Listed records »
· · · · · · ·

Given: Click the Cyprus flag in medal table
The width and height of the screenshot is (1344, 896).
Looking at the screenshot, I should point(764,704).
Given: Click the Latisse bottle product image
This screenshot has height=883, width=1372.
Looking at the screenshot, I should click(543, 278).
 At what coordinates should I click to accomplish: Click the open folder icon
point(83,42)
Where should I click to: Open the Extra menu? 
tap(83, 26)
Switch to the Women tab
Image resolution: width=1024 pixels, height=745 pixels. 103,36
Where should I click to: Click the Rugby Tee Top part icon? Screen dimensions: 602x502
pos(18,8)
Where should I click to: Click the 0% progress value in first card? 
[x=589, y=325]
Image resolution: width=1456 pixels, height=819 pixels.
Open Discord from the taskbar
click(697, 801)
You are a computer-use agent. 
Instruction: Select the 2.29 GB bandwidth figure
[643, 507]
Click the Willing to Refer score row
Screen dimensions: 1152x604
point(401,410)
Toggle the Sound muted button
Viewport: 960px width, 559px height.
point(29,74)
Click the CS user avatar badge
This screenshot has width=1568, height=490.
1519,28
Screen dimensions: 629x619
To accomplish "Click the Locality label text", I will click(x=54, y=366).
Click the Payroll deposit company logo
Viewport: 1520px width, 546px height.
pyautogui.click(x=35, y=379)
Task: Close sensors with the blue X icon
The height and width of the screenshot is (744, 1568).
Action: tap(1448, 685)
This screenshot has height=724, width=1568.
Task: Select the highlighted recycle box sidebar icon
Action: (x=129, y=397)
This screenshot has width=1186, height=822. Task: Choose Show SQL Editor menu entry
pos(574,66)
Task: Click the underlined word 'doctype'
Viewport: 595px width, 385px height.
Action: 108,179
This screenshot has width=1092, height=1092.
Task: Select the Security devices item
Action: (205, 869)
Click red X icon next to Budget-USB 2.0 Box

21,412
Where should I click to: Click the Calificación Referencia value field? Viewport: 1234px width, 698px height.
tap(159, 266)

· · · · · · ·

Exercise task » Please count the lines in the listing above that contain the word "accomplish" and give only that number.

Task output » 2